With the leas of my new MacBookPro, I have created the perfect facilitator toolbox. I have just spent the morning installing Sun’s Virtual Box onto the machine. I have created a 50GB partition and have allocated 1GB of RAM to a Windows virtual machine. I am now able to work in any environment and work on the OS that the client is familiar with. I now have to install the Windows based Open Source programs that I want to work with as well as install the Mac variants. One thing that I do have to find are the Windows drivers for the Mac’s wireless adapter, at the moment I am ‘blind’ on the Windows partition unless I am connected to the Internet via a LAN cable.
Jul 22
Posted by david on Wednesday Jul 22, 2009 Under Open Source
I was asked this week to locate some software for students to use that would enable them to create animations easily. I have been playing with Synfig for the last couple of weeks and it is more like an open source variant of Flash in its interface rather than the kind of animation tool I was really looking for. I have been playing with it becuase a client has asked me to work out how to use it so that I can introduce it to their staff. This tool, however is not appropriate for students to use, well not year 6 students anyway.
In consultation with a teacher I went off to the Internet in search of something altogether more pure in an animation sense and easy to use for students. What I have found is a cracker of a program called Pencil. The beauty of this program is that it has tried very hard to be a traditional animators desk, very few tools, a colour pallette and a layers area are the only distractions or complications from the main drawing area.
It took me about 5 minutes to master the basic controls of this program, something that I like in a program. Now it will be my lack of creativity that determines the success or otherwise of the outcome and not the overly complex requirements of a program.
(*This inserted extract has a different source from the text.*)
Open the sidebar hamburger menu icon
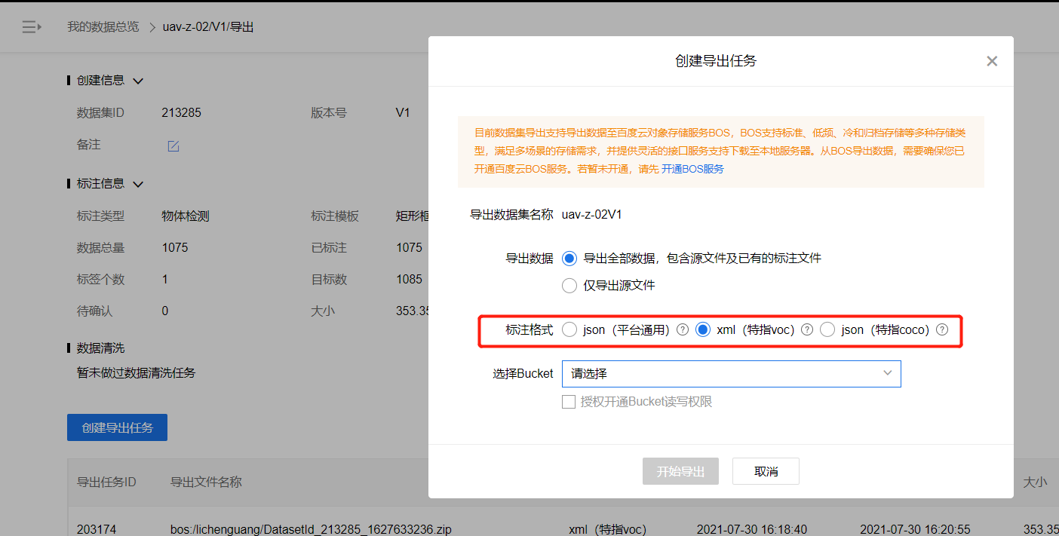The width and height of the screenshot is (1059, 536). pos(31,26)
What is more, this program comes into its own if you have a tablet, drawing freehand with a mouse is always trcky. The students in question do not have access to tablets, but every class does have a Smart Board in it, enabling the students to draw very accurately with their fingers, thus producing some excellent results very quickly. A great tool and one that I would urge you to investigate. There are a couple of tutorials on You Tube, I will create some too and post them, however the program is so easy to use, a tutorial is almost superfluous to requirements.